Julie's story – Depression and anxiety


Having come out the other side after experiencing both depression and anxiety, I can look back now and see what caused it – but at the time it was hard to see anything objectively.

When I was going through my mental health issue I was very dependent on other people’s advice – that maybe someone could fix things for me - now I feel a lot more able to give myself the advice that I need and to fix things myself.

During my depression I thought it was my posting that was making me unhappy – if only I could get posted to a different location or different role then I will be happy, I thought – but my unhappiness followed me around to my new postings. It also prevented me from fully making the most of where I was.

Looking back now I know that my depression and anxiety was situational but it was also accumulative - like a snowball that started off small when I was young due to some family issues at home, bullying issues at school – then it got a bit bigger due to being in a relationship suffering domestic violence as a teenager prior to enlisting in the RNZAF. Then it got a bit bigger due to the pressure of being a single parent. It also got a bit bigger due to pressure I put on myself. Not only was I a successful tradesperson and single parent but I was pushing myself relentlessly to complete a degree extramurally. I hardly ever just sat down to read a magazine or watch TV, I was always busy, always had a huge to-do list. I was also lonely. Many days I went home and after my son had gone to bed, I would just stare out the window with a glass of wine wishing I had someone to talk to.

For a long time I thought moving was the answer, so I applied for lots of positions and moved a lot, this, however, ended up compounding things further as I never really felt settled. I also worried about what my son’s future would be like – I wanted to plan for his future but like all military people, knew I could be posted at any time so I wasn’t sure how best to do that.

I also set myself so many goals – too many goals. Then lots of situational things happened that led me to experience not only depression but anxiety as well – someone drove their car into me one day and wrote it off, my father died, my mother had a break-down and then my long-distance relationship broke up – it was a lot to deal with at once. Sometimes I would have panic attacks and it felt like my thoughts were racing, other times I felt slow and tearful. It was a dark time for me, and I am so glad it is over now.

What ended it for me was a commitment I eventually made to prioritise my mental health first. I had asked the Base Support Team for help and ended up being referred to a clinical psychologist. Fortunately for me the psychologist practised a therapy called EMDR – this was effective in dealing with unresolved traumas and unprocessed memories from when I was younger and session by session we worked through all the baggage I had been carrying around with me for so many years.

After I had reached my limit of NZDF-funded sessions I continued to see her but paid for it myself.

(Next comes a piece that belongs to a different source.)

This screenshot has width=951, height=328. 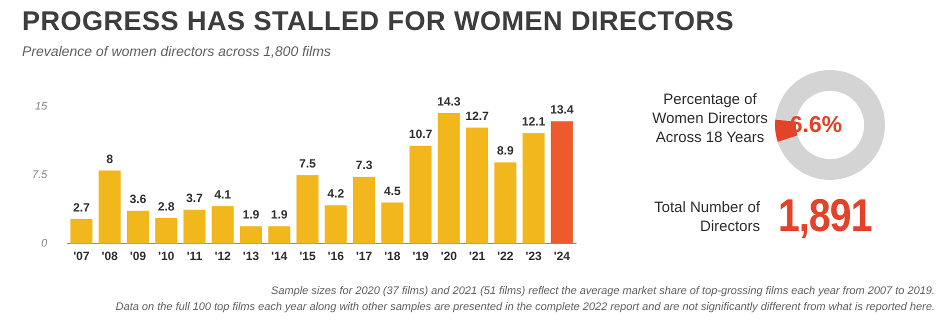 I want to click on x-tick-label: '13, so click(x=251, y=256).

It was expensive but worth it. It was an investment in my long-term mental health. I highly recommend EMDR to anyone who is going through depression or anxiety.

My life is a lot better now. I own a house. I am a happy person. I have lots of friends. I deal with loneliness by going to little things in the community that previously I would never have thought of – like soccer games, school maths evenings, quiz nights, church – these are all opportunities to connect with nice people. I also don’t feel guilty anymore if I sit down and read a magazine or watch TV – I have realised that relaxing is a very worthwhile way to spend time.

There is still a move on my horizon, and there will be more moves in my future, but now when I move it’s not to escape my own unhappiness, it's to take on a new opportunity for my professional and personal development. When I leave my present location I can leave knowing that I was able to achieve happiness and make the most of opportunities in the location I was in before I left it. I live in the present a lot more now, and less in the past or future. I have accepted that I can’t plan the rest of my life out with total surety – but no one can, so I just try and make the best choices I can now, prioritising happiness more than I used to. That also means only giving myself only one or two carefully chosen goals to work towards, instead of ten.

I think it’s awesome that NZDF now encourages people to be open and honest about mental health. In the past I was afraid if I spoke up that I would get medically released or it would impact on my career or job stability and I am sure many people have had that same fear, so I am glad that NZDF recognises that mental health issues are part of the human condition.